12) Angiogenesis means the process of blood vessel formation/development (which may occur in the tissues, including tumor tissues or in the presence of tumor cells), and the wording “angiogenesis of epithelial ovarian cancer cells” in the manuscript title is odd and technically incorrect.

Answer: we improved the title of our manuscript by changing the word angiogenesis to vasculogenesis.

13) Minor grammatical errors throughout text

We carefully reviewed our manuscript and grammatical errors were corrected.

14) All abbreviations must be introduced at first mention (IOV, TRKA, etc.). Also, abbreviations must stay uniform throughout the whole manuscript to avoid confusion (e.g. IOV vs OVI, Ov.Tumors vs Ovarian T., etc.)

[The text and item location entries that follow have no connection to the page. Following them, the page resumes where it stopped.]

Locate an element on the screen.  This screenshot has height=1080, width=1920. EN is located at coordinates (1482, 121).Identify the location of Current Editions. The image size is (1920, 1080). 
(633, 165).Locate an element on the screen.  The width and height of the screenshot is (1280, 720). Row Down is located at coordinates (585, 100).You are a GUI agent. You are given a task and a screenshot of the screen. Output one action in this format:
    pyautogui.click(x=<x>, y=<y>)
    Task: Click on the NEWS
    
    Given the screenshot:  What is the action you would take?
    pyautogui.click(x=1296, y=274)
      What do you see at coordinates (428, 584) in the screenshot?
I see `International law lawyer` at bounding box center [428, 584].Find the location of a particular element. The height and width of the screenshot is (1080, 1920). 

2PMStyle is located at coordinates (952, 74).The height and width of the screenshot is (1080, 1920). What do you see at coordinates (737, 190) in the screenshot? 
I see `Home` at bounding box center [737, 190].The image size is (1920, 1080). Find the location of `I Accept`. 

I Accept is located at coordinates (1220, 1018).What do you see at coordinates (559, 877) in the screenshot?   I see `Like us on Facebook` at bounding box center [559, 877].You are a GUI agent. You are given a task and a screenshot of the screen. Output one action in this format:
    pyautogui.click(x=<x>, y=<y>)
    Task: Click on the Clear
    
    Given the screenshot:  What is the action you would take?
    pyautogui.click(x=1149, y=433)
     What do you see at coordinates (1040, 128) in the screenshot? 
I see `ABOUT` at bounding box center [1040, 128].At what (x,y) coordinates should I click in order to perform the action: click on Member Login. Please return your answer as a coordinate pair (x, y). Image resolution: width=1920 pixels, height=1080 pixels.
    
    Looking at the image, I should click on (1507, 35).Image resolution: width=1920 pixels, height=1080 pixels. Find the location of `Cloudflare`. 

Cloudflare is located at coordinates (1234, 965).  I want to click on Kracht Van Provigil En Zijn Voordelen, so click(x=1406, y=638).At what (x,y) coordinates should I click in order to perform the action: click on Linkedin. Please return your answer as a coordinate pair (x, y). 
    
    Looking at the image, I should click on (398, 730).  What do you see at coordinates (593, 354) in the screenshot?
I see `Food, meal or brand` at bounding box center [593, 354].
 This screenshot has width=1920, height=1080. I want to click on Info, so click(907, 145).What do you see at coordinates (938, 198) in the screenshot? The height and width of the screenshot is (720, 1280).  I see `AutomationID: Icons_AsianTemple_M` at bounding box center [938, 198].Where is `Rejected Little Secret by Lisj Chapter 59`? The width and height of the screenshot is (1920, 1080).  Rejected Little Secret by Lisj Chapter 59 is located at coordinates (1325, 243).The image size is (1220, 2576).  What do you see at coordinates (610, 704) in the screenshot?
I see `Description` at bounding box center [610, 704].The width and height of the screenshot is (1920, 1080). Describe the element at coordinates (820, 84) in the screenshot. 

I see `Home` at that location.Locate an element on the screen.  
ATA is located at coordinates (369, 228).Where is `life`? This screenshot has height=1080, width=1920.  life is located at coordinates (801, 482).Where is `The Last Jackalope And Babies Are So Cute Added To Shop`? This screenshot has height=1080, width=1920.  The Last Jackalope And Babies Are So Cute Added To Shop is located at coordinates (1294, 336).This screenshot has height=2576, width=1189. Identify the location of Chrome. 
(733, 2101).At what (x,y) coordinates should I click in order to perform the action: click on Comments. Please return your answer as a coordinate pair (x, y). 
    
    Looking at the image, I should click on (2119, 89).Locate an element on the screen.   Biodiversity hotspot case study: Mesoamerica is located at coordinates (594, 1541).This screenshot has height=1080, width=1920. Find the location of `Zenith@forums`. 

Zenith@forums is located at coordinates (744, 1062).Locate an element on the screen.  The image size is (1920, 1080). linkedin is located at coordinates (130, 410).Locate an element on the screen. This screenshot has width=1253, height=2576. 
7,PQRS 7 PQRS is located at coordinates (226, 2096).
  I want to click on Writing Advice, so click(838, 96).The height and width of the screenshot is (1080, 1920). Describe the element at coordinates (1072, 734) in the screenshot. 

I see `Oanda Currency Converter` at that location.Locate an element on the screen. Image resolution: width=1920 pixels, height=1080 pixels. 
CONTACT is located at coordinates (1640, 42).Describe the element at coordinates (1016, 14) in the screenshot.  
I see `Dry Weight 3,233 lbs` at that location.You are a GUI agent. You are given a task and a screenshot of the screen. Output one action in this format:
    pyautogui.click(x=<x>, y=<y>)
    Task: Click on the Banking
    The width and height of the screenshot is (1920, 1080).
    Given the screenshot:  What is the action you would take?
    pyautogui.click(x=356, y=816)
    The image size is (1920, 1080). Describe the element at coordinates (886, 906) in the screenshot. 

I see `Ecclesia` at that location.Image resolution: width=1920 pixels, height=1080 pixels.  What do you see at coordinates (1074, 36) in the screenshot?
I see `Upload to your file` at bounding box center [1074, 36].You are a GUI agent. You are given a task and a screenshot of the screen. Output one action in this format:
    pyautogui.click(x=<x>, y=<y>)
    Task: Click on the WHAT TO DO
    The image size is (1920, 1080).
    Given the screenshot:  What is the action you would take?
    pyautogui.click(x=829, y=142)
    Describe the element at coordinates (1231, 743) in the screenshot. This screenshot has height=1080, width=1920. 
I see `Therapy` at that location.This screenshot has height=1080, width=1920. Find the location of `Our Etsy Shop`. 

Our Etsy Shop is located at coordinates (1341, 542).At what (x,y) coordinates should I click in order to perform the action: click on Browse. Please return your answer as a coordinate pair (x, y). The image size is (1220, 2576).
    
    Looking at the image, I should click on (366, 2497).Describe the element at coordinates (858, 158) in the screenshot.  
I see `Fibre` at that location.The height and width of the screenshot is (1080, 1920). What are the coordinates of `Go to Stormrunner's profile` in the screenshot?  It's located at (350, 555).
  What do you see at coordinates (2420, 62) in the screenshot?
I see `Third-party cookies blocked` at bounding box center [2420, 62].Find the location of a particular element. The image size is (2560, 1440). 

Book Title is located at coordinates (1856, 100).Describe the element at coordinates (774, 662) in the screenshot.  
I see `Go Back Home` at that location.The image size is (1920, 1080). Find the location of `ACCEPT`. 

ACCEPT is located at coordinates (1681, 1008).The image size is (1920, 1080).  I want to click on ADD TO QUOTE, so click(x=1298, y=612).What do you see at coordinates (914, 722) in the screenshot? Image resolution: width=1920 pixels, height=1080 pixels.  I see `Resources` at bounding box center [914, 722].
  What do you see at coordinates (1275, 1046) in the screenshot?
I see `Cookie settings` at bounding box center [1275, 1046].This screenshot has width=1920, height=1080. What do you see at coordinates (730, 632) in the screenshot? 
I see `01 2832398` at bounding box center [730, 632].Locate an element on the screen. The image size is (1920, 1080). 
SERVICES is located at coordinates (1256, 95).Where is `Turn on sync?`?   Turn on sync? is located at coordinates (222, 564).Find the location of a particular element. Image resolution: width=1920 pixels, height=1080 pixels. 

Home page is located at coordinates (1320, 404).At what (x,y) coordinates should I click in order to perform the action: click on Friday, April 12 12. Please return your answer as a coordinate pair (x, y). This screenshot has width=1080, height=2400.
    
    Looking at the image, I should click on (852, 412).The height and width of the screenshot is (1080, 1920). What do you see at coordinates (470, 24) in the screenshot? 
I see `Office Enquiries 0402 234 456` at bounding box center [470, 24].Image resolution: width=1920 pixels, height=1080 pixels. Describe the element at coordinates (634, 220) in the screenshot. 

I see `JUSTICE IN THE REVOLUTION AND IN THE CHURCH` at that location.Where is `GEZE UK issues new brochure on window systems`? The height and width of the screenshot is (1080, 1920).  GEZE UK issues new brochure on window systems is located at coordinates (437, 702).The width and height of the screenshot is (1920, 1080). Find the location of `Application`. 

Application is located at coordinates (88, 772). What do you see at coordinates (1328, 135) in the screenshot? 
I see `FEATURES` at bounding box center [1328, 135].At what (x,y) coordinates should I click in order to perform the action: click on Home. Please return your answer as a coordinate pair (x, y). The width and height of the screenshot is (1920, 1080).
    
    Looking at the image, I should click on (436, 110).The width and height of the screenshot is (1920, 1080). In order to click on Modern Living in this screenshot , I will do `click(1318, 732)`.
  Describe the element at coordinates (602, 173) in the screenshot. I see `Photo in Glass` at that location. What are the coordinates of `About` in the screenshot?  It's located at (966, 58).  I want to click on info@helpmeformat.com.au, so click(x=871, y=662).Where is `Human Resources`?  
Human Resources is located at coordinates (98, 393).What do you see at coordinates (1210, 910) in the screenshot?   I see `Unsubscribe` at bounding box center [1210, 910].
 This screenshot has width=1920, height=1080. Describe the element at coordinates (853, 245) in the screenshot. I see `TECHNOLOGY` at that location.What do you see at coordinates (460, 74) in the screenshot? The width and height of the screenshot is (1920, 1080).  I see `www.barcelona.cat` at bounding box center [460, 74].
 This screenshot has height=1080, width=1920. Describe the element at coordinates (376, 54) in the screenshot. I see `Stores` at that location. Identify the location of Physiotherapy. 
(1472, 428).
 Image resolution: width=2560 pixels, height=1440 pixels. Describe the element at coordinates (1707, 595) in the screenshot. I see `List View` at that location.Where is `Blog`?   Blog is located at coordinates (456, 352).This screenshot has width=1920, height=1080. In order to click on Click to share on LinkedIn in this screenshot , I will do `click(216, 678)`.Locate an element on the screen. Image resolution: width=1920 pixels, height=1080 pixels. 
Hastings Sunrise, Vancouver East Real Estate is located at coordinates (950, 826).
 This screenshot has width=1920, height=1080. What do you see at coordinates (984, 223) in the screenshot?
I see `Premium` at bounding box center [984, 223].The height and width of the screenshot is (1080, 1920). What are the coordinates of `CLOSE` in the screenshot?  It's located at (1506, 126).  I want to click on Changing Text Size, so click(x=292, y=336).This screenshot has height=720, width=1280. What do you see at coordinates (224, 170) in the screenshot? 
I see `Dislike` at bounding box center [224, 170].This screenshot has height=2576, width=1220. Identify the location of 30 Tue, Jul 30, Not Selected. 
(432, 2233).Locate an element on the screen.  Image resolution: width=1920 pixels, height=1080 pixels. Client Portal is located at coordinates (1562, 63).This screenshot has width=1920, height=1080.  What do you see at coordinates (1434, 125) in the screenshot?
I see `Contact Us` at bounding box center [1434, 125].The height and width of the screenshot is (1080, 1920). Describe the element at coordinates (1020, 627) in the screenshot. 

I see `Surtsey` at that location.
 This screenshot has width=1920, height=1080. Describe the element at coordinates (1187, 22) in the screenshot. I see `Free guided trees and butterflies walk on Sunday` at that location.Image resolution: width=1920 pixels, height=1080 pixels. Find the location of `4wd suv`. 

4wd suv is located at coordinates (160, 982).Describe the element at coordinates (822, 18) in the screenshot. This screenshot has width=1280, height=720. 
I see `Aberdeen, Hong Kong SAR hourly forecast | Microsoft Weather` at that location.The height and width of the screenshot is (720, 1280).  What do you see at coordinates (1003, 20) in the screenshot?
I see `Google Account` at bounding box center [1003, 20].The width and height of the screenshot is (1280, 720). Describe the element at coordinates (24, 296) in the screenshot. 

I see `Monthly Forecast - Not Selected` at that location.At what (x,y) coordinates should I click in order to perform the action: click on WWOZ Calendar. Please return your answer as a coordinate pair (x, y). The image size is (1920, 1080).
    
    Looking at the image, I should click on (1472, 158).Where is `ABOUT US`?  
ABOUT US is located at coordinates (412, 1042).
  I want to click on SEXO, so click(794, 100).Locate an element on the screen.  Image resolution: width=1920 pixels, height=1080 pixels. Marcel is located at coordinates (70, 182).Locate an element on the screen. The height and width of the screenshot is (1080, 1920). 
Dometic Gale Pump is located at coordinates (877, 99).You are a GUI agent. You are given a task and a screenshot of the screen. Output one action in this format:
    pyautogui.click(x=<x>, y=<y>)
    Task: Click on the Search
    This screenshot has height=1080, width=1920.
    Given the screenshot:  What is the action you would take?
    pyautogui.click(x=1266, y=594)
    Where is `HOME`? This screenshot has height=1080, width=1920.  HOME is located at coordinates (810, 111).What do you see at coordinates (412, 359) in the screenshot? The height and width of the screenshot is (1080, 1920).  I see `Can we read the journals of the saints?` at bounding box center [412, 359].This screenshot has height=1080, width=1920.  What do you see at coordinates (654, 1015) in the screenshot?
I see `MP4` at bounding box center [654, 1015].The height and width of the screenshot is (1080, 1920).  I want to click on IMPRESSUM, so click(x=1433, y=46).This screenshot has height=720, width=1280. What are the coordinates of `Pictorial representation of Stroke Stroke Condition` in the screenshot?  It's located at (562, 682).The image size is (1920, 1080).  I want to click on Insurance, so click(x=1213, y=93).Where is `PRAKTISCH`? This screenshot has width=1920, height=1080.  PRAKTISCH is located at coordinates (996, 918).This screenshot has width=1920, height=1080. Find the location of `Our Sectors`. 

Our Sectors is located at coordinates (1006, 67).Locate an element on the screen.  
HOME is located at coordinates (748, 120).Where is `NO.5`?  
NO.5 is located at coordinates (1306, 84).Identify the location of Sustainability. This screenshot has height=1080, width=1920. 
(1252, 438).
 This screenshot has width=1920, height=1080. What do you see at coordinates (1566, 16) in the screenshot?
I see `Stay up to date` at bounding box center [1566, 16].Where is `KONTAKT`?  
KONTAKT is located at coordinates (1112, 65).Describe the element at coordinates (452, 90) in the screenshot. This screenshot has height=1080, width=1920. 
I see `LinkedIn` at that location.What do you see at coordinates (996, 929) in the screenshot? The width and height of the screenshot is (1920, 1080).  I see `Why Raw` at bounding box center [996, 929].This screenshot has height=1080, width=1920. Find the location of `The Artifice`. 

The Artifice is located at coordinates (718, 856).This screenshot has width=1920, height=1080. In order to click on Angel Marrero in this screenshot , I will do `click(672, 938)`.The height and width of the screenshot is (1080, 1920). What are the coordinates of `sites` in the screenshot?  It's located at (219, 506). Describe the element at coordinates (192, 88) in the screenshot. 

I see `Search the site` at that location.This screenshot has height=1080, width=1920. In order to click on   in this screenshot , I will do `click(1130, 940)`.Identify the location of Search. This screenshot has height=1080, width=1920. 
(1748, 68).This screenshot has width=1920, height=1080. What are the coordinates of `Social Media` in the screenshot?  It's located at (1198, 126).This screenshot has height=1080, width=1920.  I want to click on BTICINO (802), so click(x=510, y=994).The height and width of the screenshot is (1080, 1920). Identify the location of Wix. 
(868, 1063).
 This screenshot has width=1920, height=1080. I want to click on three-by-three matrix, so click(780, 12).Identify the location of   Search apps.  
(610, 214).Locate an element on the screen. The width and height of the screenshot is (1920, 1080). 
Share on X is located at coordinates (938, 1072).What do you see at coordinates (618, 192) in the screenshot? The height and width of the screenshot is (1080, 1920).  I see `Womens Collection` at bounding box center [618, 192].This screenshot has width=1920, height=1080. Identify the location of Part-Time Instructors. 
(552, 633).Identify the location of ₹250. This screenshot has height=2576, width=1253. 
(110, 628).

Answer: We now used the same abbreviations throughout the manuscript.

15) M&M section: Source and maintenance of SKOV3 cell line must be described.

Answer: We added the missing information concerning SKOV3 cells and their source as well as information concerning the maintenance of the other cell lines incorporated in our work (OV90 and NIH-OVCAR3).

16) M&M section: source of all antibodies for Western blotting must be stated.

Answer: this information was added to the Methodology section.